MALIGN: Explainable Static Raw-byte Based Malware Family Classification using Sequence Alignment
Shoumik Saha, Sadia Afroz, Atif Rahman
TL;DR
MAlign presents a novel static malware family classifier that operates directly on raw executables by converting bytes to nucleotide sequences and applying whole-genome sequence alignment to identify conserved code blocks. These blocks yield consensus sequences and per-block conservation scores, which are transformed into alignment-based features for a logistic regression classifier, delivering both high accuracy and interpretable explanations that map decisions back to suspicious code blocks. The approach demonstrates strong performance on the Kaggle Big 2015 and MLSec 2020 datasets, particularly with limited data, and provides a theoretical robustness claim (alignment inversion is NP-hard) plus empirical resilience to gradient-based evasion.
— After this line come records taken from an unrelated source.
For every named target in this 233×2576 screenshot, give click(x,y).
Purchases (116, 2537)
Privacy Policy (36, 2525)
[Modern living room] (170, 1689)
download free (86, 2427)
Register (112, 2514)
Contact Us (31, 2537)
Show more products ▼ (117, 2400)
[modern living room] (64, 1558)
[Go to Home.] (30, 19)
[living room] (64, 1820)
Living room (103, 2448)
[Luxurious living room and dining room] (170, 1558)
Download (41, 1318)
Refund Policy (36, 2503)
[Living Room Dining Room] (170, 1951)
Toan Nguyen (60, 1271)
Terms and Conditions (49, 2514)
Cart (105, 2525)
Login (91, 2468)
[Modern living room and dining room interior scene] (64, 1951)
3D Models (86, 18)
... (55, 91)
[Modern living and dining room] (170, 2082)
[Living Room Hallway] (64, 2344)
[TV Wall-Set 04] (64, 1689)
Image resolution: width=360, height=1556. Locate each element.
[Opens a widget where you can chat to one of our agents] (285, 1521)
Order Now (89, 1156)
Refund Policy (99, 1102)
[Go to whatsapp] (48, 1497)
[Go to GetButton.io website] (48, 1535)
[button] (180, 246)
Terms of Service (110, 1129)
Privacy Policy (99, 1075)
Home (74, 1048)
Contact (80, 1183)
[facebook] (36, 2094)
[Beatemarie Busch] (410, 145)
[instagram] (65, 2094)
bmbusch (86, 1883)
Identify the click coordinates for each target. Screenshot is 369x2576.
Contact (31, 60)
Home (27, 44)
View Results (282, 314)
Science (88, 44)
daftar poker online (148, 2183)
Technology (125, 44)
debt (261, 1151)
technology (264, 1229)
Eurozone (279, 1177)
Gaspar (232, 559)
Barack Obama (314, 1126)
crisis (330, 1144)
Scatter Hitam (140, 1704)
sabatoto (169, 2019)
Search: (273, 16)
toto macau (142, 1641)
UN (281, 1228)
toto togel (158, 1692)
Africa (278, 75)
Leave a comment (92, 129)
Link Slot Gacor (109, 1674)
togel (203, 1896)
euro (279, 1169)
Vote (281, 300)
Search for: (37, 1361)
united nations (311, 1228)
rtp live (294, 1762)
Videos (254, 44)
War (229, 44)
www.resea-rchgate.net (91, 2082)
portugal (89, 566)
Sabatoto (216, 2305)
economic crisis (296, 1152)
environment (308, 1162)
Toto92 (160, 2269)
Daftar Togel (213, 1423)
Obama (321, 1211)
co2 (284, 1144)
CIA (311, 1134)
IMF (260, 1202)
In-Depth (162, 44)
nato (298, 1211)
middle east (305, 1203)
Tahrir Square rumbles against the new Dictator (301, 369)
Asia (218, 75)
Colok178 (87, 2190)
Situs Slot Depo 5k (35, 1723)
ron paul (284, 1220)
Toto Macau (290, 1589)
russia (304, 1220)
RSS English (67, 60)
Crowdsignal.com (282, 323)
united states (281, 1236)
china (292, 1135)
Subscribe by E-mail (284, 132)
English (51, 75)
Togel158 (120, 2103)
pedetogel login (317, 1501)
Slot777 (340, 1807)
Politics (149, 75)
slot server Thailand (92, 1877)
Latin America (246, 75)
By offering explainable signatures and concrete code-block insights, MAlign balances accuracy, interpretability, and robustness, contributing a new perspective to static malware analysis that practitioners can leverage for analysis and defense design.
Abstract
For a long time, malware classification and analysis have been an arms-race between antivirus systems and malware authors. Though static analysis is vulnerable to evasion techniques, it is still popular as the first line of defense in antivirus systems. But most of the static analyzers failed to gain the trust of practitioners due to their black-box nature. We propose MAlign, a novel static malware family classification approach inspired by genome sequence alignment that can not only classify malware families but can also provide explanations for its decision. MAlign encodes raw bytes using nucleotides and adopts genome sequence alignment approaches to create a signature of a malware family based on the conserved code segments in that family, without any human labor or expertise. We evaluate MAlign on two malware datasets, and it outperforms other state-of-the-art machine learning based malware classifiers (by 4.49% - 0.07%), especially on small datasets (by 19.48% - 1.2%). Furthermore, we explain the generated signatures by MAlign on different malware families illustrating the kinds of insights it can provide to analysts, and show its efficacy as an analysis tool. Additionally, we evaluate its theoretical and empirical robustness against some common attacks. In this paper, we approach static malware analysis from a unique perspective, aiming to strike a delicate balance among performance, interpretability, and robustness.